Wow. It does. It really does.

Within half an hour of beginning (with a stack of old magazines and newspapers, two pieces of posterboard, a pair of scissors and a gluestick), I was finding out things about my characters and my novel that I hadn't had a clue about. Part of it was by omission--I found SO MUCH stuff I knew was about my heroine, her childhood, her back story, her motivations...and almost nothing for one of the other pivotal characters. Oops. Maybe I need to think a bit more about him to figure out who he is. And part of it was by how much my imagination was catching hold of bits I'd never thought about before. I found so many images for one guy, a "bad guy" character who had only had a few POV scenes, and I'm now thinking that he needs to be much bigger in the plot. I found my imagination catching fire on city maps, and realized that I want to make Vienna, the city, much more vital and more of a metaphorical "character" in the story. And I also realized that the darkness in the story--the horrible stuff that's led to the characters coming to this point--is much more central than I'd realized, when I'd been getting distracted by the sparkly dialogue and witty stuff going on at the surface level.

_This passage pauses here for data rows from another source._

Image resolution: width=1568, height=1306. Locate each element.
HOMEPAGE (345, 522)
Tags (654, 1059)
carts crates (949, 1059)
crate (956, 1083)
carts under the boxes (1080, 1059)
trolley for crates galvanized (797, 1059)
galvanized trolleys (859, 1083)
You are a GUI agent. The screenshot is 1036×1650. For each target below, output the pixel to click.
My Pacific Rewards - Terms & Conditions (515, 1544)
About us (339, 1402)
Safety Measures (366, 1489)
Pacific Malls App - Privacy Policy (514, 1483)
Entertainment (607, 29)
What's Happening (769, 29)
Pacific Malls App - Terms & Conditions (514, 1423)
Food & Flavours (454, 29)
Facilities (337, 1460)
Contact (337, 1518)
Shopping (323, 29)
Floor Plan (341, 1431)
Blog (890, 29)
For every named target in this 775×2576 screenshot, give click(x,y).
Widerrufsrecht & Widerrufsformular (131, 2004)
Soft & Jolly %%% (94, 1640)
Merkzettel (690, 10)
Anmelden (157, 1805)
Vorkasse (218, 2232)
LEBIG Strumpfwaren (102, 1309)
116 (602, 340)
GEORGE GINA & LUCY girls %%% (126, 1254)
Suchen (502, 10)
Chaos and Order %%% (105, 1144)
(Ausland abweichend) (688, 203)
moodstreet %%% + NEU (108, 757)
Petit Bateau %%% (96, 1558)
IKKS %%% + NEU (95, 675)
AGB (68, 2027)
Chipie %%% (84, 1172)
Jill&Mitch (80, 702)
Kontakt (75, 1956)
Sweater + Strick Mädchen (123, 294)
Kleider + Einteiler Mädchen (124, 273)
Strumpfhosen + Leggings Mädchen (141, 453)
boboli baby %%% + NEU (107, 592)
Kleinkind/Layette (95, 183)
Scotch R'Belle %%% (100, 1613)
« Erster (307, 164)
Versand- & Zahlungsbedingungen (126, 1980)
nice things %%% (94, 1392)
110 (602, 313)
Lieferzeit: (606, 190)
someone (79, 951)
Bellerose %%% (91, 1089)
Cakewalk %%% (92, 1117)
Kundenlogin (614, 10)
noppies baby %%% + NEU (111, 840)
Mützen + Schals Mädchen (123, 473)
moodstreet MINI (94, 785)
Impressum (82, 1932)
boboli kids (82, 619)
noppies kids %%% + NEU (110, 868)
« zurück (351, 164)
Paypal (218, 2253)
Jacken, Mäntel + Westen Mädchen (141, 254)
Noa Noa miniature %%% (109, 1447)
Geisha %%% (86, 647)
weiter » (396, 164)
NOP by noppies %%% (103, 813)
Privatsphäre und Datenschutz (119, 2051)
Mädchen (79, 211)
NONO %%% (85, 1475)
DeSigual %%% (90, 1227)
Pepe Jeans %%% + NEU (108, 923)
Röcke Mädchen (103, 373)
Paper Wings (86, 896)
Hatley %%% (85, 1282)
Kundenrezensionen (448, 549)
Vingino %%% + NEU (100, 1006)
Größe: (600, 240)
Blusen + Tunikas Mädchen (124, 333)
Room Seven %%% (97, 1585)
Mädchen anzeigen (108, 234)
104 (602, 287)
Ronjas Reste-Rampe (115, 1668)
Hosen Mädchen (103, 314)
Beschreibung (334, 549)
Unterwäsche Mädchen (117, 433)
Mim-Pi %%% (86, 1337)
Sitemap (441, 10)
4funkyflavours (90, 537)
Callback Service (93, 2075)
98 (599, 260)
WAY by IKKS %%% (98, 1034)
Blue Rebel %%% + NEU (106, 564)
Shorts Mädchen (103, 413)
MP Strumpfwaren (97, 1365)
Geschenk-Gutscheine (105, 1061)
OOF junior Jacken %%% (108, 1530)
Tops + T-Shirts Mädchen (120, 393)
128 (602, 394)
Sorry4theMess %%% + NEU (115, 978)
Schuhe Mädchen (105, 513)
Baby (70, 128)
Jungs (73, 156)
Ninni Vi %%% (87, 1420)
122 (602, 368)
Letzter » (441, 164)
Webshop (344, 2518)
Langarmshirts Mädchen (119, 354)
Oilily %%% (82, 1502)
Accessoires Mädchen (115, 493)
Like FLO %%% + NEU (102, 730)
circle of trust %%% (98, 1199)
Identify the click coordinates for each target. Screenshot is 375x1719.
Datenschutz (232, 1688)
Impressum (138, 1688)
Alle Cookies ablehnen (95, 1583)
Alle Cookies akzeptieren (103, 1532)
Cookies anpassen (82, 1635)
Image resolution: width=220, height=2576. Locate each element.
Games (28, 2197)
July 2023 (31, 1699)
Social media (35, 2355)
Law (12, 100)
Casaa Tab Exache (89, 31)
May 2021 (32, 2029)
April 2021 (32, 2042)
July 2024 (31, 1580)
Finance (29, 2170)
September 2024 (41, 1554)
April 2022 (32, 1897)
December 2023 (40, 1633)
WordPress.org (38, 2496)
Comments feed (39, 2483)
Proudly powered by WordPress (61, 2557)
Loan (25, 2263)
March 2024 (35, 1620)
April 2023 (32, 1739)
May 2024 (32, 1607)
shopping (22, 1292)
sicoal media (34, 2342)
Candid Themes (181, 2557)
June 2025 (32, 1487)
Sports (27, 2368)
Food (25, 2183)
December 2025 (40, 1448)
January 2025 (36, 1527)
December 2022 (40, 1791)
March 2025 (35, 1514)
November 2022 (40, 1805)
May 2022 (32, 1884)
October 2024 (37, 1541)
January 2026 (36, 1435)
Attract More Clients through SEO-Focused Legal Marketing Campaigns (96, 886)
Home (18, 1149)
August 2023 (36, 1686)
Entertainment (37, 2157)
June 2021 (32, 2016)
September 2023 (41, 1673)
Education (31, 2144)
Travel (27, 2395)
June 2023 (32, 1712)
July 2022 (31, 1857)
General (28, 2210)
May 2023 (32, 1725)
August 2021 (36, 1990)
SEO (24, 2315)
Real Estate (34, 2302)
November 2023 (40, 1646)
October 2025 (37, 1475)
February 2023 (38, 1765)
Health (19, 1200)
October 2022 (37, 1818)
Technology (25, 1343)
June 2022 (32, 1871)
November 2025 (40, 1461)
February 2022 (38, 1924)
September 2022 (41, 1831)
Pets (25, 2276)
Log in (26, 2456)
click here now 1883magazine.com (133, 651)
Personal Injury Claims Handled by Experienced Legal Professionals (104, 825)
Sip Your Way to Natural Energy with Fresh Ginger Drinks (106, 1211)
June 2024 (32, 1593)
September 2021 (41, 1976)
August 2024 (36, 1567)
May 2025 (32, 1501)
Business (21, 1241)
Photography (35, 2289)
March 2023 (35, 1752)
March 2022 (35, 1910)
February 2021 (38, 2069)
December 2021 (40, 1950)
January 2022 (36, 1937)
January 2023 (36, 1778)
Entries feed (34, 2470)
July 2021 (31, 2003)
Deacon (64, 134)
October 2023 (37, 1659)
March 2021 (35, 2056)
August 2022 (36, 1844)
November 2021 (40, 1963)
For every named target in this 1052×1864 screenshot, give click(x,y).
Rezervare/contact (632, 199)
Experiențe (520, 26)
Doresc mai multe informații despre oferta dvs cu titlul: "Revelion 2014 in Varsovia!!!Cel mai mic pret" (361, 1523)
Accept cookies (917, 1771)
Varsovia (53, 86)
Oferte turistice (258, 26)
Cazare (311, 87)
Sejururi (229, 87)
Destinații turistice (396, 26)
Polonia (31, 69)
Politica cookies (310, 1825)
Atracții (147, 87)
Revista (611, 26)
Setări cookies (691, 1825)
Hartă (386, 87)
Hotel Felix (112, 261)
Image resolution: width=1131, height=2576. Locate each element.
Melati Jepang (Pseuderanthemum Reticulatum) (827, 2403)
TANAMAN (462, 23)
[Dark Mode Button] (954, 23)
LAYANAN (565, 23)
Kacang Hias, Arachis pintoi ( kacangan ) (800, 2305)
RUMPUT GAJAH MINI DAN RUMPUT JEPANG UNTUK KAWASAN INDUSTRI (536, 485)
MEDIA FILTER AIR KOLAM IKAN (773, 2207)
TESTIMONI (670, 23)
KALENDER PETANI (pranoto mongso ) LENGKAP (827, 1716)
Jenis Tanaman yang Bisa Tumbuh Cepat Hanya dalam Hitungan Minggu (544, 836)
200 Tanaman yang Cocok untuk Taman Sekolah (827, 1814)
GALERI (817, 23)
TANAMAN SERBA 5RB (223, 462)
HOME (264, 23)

Patrick's working right now on collaging his new YA novel, and the images that he's choosing are weird and cool and exciting, as he figures out the different layers to the characters he's developing. I love the way grabbing images (and little random bits of text from headlines, articles, etc.) somehow tunes into a piece of my subconscious that I normally can't approach that easily. And probably the single best bit of sitting down to collage is that it's a fun, play-like activity that forces you to absolutely focus on your novel, in a way that I don't do nearly often enough. In my way-too-busy, overcrowded life, right now, I tend to focus on my novel only in my 45-minute lunchtime writing which point, I often have to sit staring at my computer writing nothing for the first ten minutes, while I remember where I am, what's going on, and who these people I'm writing about really are. I've thought more about that stuff--and come up with more useful plot points and major, underlying issues--in the last 16 hours than I had in the past few weeks.

So. Wow. Collaging. Is. Good. I am a convert!